Make a table of values to determine the residuals.

Sum for y=1.6x+4: 41.64
Sum for y=1.8x+4: 63.96
Better Line of Fit: y=1.6x+4

Practice makes perfect

We have been given the following table.

x 1 3 5 7
y 2 6 8 13
We have also been given two possible lines of fit.
Lines of Fit
y=1.6x+4 y=1.8x+4

In order to determine which line of fit is better, let's calculate the residuals for both lines.

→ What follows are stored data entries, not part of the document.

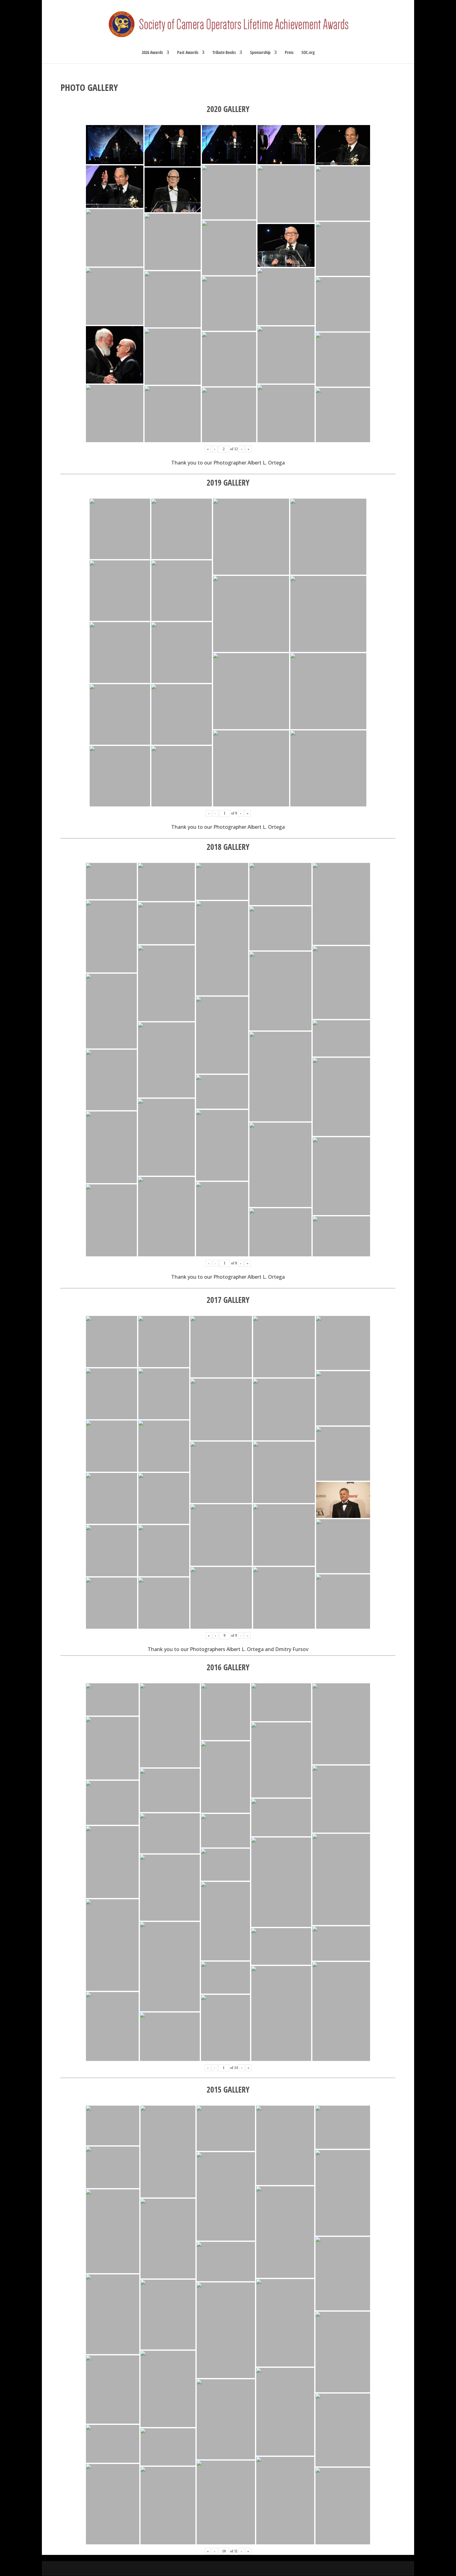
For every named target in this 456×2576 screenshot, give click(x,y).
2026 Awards (152, 52)
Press (289, 52)
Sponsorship (260, 52)
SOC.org (308, 52)
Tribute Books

x y (Actual) y Predicted by y=1.6x+4 Residual for y=1.6x+4 y Predicted by y=1.8x+4 Residual for y=1.8x+4
1 2 y=1.6( 1)+4= 5.6 2- 5.6= -3.6 y=1.8( 1)+4= 5.8 2- 5.8= -3.8
3 6 y=1.6( 3)+4= 8.8 6- 8.8= -2.8 y=1.8( 3)+4= 9.4 6- 9.4= -3.4
5 8 y=1.6( 5)+4= 12 8- 12= -4 y=1.8( 5)+4= 13 8- 13= -5
7 13 y=1.6( 7)+4= 15.2 13- 15.2= -2.2 y=1.8( 7)+4= 16.6 13- 16.6= -3.6
Now, we will square the residuals and find their sum s for each line so that we can compare which line is a better fit. Let's start with the line y=1.6x+4.
s=( -3.6)^2+( -2.8)^2+( -4)^2+( -2.2)^2
s=12.96+7.84+16+4.84
s=41.64
Thus, the sum of the squared residuals for y=1.6x+4 is 41.64. Next, we will continue with the line y=1.8x+4.
s=( -3.8)^2+( -3.4)^2+( -5)^2+( -3.6)^2
s=14.44+11.56+25+12.96
s=63.96
The sum of the squared residuals for y=1.8x+4 is 63.96. As a result, we can say that y=1.6x+4 is the better line of fit because it has a lesser sum.